- First tankōbon volume cover, featuring (from top to bottom) Arnold Kibby, William Wyler, Dalton Trumbo, and Helen Wyman

赤狩り THE RED RAT IN HOLLYWOOD
- Genre: Historical
- Written by: Osamu Yamamoto [ja]
- Published by: Shogakukan
- Magazine: Big Comic Original
- Original run: May 20, 2017 – April 5, 2021
- Volumes: 10
- Anime and manga portal

= Akagari: The Red Rat in Hollywood =

Japanese manga series

Akagari: The Red Rat in Hollywood (赤狩り THE RED RAT IN HOLLYWOOD) is a Japanese manga series written and illustrated by Osamu Yamamoto.

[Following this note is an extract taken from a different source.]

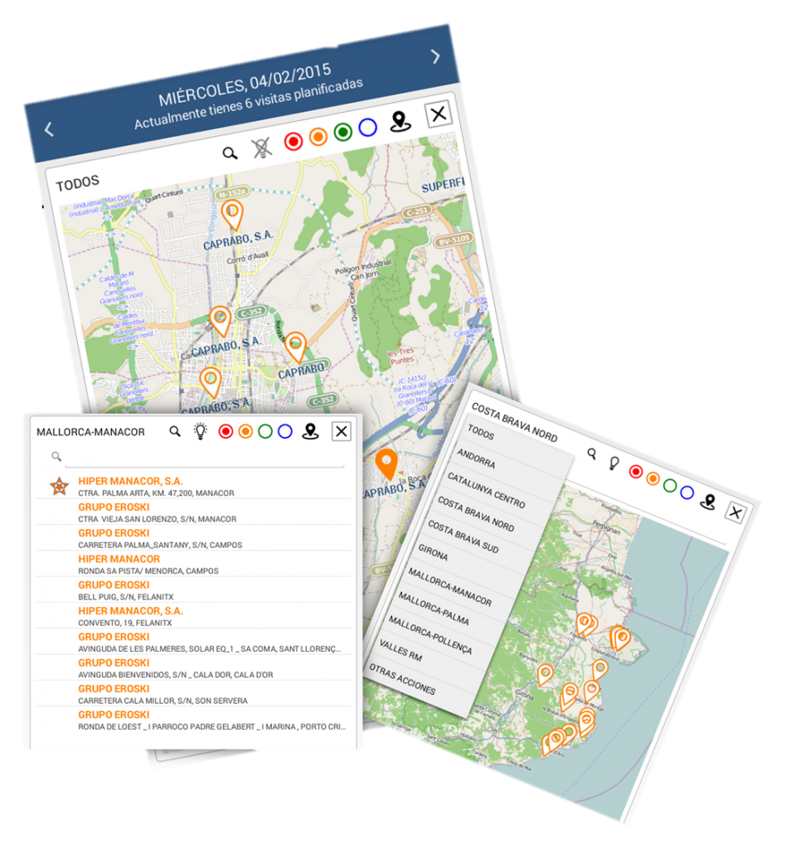This screenshot has height=849, width=785.
Task: Click map location icon in Mallorca-Manacor panel
Action: (310, 431)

It was serialized in Shogakukan's seinen manga magazine Big Comic Original from May 2017 to April 2021, with its chapters collected in ten tankōbon volumes.

==Synopsis==
The series is a fictionalized account of the Second Red Scare and Hollywood blacklist in the United States during the 1940s and 1950s, touching on the productions of many films of the time (including Roman Holiday, On the Waterfront, and East of Eden), with particular focus on the activities of Elia Kazan and Dalton Trumbo.

==Publication==
Written and illustrated by Osamu Yamamoto, Akagari: The Red Rat in Hollywood was serialized in Shogakukan's seinen manga magazine Big Comic Original from May 20, 2017, to April 5, 2021. Shogakukan collected its chapters in ten tankōbon volumes, released from November 30, 2017, to June 30, 2021.

===Volumes===

| No. | Japanese release date | Japanese ISBN |
|---|---|---|
| 1 | November 30, 2017 | 978-4-09-189687-2 |
| 2 | April 27, 2018 | 978-4-09-189870-8 |
| 3 | September 28, 2018 | 978-4-09-860085-4 |
| 4 | February 28, 2019 | 978-4-09-860234-6 |
| 5 | May 30, 2019 | 978-4-09-860291-9 |
| 6 | October 30, 2019 | 978-4-09-860453-1 |
| 7 | March 30, 2020 | 978-4-09-860571-2 |
| 8 | September 30, 2020 | 978-4-09-860723-5 |
| 9 | April 30, 2021 | 978-4-09-861035-8 |
| 10 | June 30, 2021 | 978-4-09-861069-3 |

==Reception==
Akagari: The Red Rat in Hollywood was one of the Jury Recommended Works at the 23rd Japan Media Arts Festival in 2020.